Exercise instructions
Count how many lines in the items below contain the string "link". Case counts. Give only the number.

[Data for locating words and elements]
########################################

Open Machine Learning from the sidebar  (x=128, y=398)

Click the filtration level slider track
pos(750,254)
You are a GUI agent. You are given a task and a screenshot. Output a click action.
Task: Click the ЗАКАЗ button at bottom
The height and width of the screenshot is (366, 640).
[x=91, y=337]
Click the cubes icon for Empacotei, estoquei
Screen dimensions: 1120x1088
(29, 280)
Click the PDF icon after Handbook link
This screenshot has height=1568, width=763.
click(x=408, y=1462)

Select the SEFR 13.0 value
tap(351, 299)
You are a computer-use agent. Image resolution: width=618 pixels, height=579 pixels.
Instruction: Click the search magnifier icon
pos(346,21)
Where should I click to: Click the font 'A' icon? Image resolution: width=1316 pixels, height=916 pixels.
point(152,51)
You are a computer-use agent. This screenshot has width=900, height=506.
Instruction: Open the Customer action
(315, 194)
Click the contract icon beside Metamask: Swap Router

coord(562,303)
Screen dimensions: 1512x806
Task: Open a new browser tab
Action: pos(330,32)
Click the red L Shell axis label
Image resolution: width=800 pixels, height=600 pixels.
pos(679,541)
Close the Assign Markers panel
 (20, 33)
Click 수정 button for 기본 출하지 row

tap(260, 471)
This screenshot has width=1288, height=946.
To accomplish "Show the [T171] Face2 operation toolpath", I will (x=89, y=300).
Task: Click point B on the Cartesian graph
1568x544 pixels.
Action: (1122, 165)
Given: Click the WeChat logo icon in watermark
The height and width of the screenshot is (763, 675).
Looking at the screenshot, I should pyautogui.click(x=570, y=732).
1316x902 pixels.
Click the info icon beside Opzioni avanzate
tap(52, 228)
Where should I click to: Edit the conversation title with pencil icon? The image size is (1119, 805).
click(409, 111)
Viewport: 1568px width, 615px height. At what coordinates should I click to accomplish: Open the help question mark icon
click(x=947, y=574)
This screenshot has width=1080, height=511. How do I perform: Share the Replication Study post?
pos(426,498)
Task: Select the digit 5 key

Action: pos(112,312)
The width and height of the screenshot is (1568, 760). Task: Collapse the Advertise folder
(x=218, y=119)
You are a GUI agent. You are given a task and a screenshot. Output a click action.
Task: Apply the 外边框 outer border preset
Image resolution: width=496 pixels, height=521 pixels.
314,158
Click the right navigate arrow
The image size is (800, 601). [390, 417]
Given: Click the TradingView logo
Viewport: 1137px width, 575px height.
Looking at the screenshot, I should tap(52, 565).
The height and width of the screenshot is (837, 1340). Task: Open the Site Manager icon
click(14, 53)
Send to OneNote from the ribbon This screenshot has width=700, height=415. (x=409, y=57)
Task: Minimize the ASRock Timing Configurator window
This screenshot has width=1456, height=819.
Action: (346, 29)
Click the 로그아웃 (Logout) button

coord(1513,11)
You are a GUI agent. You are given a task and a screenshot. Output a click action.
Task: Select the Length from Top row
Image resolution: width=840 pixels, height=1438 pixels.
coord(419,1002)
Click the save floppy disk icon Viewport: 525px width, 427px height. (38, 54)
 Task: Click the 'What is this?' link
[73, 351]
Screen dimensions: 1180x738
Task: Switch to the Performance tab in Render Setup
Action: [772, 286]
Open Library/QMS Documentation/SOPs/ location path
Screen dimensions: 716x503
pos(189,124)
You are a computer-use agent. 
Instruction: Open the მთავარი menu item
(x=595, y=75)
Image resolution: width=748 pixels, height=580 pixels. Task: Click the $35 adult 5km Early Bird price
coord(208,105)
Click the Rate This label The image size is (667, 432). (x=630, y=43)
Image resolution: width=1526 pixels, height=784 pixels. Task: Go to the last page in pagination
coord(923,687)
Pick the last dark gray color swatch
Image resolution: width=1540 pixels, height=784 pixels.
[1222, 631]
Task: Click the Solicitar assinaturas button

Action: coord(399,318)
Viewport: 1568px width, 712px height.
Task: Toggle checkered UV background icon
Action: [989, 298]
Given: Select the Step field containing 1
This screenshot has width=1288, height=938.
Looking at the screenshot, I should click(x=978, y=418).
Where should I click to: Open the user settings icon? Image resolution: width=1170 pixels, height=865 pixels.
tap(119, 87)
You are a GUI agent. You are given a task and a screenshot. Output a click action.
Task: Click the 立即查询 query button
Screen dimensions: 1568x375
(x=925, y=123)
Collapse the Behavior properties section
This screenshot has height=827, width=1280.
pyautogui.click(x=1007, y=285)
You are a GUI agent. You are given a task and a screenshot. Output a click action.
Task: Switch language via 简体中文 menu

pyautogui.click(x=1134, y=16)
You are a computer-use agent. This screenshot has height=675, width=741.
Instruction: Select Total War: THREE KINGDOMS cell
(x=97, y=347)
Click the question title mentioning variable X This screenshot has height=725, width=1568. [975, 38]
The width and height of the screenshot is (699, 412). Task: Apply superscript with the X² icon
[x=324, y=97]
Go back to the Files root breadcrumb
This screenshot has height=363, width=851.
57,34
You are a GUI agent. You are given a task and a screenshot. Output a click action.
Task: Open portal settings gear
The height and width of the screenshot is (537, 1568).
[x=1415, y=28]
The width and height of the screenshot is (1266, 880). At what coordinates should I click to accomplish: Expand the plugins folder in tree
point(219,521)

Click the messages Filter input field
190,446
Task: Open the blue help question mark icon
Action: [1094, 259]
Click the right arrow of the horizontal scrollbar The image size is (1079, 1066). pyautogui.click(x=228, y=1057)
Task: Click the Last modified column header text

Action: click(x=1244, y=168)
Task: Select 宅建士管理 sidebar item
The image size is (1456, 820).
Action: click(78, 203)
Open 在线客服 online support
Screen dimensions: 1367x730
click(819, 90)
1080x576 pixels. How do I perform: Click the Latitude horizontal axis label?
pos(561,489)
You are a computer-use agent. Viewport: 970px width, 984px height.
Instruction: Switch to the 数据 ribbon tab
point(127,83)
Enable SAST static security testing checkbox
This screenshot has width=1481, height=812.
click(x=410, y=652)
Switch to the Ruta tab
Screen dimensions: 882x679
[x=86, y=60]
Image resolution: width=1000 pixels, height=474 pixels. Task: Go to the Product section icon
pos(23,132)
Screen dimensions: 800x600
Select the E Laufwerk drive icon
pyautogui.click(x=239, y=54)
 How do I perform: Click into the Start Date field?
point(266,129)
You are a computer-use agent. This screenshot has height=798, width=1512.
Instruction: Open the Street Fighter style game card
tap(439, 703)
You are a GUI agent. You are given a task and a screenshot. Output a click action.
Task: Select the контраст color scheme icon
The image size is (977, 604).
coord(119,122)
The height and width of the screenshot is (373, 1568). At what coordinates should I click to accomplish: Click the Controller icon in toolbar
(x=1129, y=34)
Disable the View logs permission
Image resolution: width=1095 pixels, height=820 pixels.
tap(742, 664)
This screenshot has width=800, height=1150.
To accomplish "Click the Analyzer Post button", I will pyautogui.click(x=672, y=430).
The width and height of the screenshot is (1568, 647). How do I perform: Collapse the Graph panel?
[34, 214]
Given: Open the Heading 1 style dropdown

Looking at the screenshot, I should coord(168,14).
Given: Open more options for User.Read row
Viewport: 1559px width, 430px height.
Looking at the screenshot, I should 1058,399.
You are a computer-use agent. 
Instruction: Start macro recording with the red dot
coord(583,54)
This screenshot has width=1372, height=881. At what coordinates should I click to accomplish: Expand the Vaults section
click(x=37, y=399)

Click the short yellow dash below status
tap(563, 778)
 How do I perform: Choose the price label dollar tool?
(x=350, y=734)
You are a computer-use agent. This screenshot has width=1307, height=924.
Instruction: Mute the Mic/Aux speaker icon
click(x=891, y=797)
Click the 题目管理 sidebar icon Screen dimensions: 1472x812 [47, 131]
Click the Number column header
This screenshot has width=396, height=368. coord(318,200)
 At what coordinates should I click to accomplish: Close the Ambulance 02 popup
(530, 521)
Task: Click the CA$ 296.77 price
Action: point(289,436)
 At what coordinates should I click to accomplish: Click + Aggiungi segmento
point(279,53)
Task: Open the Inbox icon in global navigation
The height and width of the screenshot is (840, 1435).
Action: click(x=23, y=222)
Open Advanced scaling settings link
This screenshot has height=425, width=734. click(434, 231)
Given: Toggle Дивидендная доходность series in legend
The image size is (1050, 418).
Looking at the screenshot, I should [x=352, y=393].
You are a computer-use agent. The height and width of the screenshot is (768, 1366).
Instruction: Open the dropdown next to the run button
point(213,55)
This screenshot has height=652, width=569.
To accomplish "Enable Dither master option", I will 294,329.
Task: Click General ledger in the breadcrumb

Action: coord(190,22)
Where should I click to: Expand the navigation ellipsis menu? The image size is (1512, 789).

########################################

Task output
3